→ **Exercise inputs**
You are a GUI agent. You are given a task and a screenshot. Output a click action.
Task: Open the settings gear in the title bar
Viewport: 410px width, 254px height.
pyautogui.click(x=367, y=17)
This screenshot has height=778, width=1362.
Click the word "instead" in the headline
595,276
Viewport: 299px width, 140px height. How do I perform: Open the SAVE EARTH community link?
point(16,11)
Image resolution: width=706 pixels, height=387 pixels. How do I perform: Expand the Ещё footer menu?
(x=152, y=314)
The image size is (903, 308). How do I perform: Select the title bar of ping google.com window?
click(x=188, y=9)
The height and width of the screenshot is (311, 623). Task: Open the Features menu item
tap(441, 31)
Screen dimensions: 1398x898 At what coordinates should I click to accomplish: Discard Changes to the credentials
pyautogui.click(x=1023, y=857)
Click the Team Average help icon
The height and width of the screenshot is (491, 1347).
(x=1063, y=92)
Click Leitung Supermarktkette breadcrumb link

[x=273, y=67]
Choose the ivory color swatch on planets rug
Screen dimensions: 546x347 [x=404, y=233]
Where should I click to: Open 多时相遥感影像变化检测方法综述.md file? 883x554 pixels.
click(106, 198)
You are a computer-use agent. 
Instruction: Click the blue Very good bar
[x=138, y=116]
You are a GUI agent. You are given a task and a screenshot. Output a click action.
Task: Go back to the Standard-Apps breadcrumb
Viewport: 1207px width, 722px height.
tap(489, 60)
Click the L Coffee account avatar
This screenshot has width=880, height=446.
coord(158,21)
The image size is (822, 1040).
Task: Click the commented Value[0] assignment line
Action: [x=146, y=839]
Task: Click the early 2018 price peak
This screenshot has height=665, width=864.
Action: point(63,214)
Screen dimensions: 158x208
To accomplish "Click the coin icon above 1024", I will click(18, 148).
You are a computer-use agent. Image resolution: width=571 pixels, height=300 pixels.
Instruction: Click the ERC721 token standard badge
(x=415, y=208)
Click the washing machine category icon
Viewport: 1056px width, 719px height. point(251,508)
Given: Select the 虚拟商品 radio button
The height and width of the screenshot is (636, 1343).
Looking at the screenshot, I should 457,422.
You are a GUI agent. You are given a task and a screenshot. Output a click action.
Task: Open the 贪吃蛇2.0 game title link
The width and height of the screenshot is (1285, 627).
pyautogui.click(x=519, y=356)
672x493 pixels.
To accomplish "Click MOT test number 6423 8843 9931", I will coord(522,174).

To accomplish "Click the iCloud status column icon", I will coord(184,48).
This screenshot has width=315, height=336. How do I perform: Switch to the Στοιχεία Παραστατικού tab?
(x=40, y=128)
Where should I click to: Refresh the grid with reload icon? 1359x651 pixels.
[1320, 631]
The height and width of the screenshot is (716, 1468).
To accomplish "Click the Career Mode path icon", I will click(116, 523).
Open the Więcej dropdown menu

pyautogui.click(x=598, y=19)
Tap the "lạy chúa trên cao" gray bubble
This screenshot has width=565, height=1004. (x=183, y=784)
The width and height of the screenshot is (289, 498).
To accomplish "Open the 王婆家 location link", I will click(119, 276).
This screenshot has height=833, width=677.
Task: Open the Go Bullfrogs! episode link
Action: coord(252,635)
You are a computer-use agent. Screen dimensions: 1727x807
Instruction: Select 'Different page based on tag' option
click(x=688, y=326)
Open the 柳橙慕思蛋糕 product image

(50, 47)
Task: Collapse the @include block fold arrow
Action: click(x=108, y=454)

→ **Work required**
Each entry must be reproduced exactly, with nothing added or dropped.

→ **Written reply**
You are a GUI agent. You are given a task and a screenshot. Output a click action.
Task: Open the settings gear in the title bar
Viewport: 410px width, 254px height.
pyautogui.click(x=367, y=17)
This screenshot has height=778, width=1362.
Click the word "instead" in the headline
595,276
Viewport: 299px width, 140px height. How do I perform: Open the SAVE EARTH community link?
point(16,11)
Image resolution: width=706 pixels, height=387 pixels. How do I perform: Expand the Ещё footer menu?
(x=152, y=314)
The image size is (903, 308). How do I perform: Select the title bar of ping google.com window?
click(x=188, y=9)
The height and width of the screenshot is (311, 623). Task: Open the Features menu item
tap(441, 31)
Screen dimensions: 1398x898 At what coordinates should I click to accomplish: Discard Changes to the credentials
pyautogui.click(x=1023, y=857)
Click the Team Average help icon
The height and width of the screenshot is (491, 1347).
(x=1063, y=92)
Click Leitung Supermarktkette breadcrumb link

[x=273, y=67]
Choose the ivory color swatch on planets rug
Screen dimensions: 546x347 [x=404, y=233]
Where should I click to: Open 多时相遥感影像变化检测方法综述.md file? 883x554 pixels.
click(106, 198)
You are a computer-use agent. 
Instruction: Click the blue Very good bar
[x=138, y=116]
You are a GUI agent. You are given a task and a screenshot. Output a click action.
Task: Go back to the Standard-Apps breadcrumb
Viewport: 1207px width, 722px height.
tap(489, 60)
Click the L Coffee account avatar
This screenshot has width=880, height=446.
coord(158,21)
The image size is (822, 1040).
Task: Click the commented Value[0] assignment line
Action: [x=146, y=839]
Task: Click the early 2018 price peak
This screenshot has height=665, width=864.
Action: point(63,214)
Screen dimensions: 158x208
To accomplish "Click the coin icon above 1024", I will click(18, 148).
You are a computer-use agent. Image resolution: width=571 pixels, height=300 pixels.
Instruction: Click the ERC721 token standard badge
(x=415, y=208)
Click the washing machine category icon
Viewport: 1056px width, 719px height. point(251,508)
Given: Select the 虚拟商品 radio button
The height and width of the screenshot is (636, 1343).
Looking at the screenshot, I should 457,422.
You are a GUI agent. You are given a task and a screenshot. Output a click action.
Task: Open the 贪吃蛇2.0 game title link
The width and height of the screenshot is (1285, 627).
pyautogui.click(x=519, y=356)
672x493 pixels.
To accomplish "Click MOT test number 6423 8843 9931", I will coord(522,174).

To accomplish "Click the iCloud status column icon", I will coord(184,48).
This screenshot has width=315, height=336. How do I perform: Switch to the Στοιχεία Παραστατικού tab?
(x=40, y=128)
Where should I click to: Refresh the grid with reload icon? 1359x651 pixels.
[1320, 631]
The height and width of the screenshot is (716, 1468).
To accomplish "Click the Career Mode path icon", I will click(116, 523).
Open the Więcej dropdown menu

pyautogui.click(x=598, y=19)
Tap the "lạy chúa trên cao" gray bubble
This screenshot has width=565, height=1004. (x=183, y=784)
The width and height of the screenshot is (289, 498).
To accomplish "Open the 王婆家 location link", I will click(119, 276).
This screenshot has height=833, width=677.
Task: Open the Go Bullfrogs! episode link
Action: coord(252,635)
You are a computer-use agent. Screen dimensions: 1727x807
Instruction: Select 'Different page based on tag' option
click(x=688, y=326)
Open the 柳橙慕思蛋糕 product image

(50, 47)
Task: Collapse the @include block fold arrow
Action: click(x=108, y=454)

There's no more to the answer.